Yujiro Ishihara would later work with Kurahara on other features, including the irreverent romantic picture I Hate But Love. His turn in I Am Waiting comes just after his breakthrough in Crazed Fruit, and he's excellent as the brooding boxer. The actor perfectly embodies the indecisive, tortured soul of someone denying his own natural instincts and abilities. He is aided by Kurahara's almost dispassionate shooting style. The director and his cinematographer, Kurataro Takamura, use the drab, gray spaces wisely, letting the characters move within the static environments on their own, sometimes observing from a careful distance, even peering past other objects or over someone's shoulder to examine the action. There are early indicators of Kurahara's trademark god's eye view, but he mostly stays down on the ground here, walking with the mortals as they deal with their earthly concerns.

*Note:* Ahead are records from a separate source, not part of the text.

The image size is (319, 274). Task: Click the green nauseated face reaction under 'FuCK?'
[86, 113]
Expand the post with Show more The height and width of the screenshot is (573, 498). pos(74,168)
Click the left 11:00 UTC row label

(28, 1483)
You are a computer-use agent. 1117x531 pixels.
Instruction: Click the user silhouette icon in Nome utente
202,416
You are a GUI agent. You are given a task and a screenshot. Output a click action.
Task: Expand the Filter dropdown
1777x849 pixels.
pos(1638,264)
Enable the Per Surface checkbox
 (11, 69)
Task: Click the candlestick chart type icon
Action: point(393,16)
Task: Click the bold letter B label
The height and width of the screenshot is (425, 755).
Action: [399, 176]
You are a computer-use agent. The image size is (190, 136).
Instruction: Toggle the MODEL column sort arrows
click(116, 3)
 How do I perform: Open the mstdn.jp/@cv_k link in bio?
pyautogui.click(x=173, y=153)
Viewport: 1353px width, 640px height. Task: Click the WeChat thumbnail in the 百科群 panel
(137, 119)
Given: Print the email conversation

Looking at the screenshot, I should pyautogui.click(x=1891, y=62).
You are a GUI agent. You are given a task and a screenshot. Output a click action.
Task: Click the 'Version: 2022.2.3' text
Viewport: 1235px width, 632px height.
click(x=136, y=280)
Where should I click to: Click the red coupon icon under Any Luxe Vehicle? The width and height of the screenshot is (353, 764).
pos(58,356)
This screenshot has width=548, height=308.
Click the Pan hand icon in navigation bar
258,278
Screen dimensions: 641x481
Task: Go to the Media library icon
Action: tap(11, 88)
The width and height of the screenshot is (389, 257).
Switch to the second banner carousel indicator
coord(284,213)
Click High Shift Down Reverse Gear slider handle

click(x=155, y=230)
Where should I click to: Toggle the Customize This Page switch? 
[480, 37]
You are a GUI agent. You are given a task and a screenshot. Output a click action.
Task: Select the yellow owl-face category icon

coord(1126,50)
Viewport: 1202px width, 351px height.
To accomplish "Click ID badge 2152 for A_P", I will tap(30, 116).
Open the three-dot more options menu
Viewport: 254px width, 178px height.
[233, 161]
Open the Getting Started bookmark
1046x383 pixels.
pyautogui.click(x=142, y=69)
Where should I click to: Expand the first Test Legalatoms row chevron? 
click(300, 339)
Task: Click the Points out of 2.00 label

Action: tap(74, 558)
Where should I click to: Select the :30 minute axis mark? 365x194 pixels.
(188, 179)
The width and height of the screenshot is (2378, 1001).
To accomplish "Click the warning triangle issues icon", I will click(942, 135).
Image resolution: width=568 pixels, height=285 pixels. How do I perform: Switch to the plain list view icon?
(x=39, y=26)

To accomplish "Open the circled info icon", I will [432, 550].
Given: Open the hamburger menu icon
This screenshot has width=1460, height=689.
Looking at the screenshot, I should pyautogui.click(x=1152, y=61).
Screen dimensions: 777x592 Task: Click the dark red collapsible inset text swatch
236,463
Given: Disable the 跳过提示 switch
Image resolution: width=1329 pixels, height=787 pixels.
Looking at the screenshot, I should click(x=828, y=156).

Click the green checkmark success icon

I Am Waiting is a smartly constructed, deeply emotional crime film. While film noir is often a debatable tag, and 1957 comes some time after the true period of American noir, I Am Waiting's portrayal of tortured souls trying to outrun a troubling past only to end up right in the middle of everything they intend to deny fits in with other classics of the genre. The long-reaching shadows of fate blanket everything, but one can learn to live in the darkness, provided they make the right choices. One cannot fight passively, nor can anyone love that way. As Joji learns, you can't wait for the world to realign itself once everything has gone wonky, you have to make it happen on your own.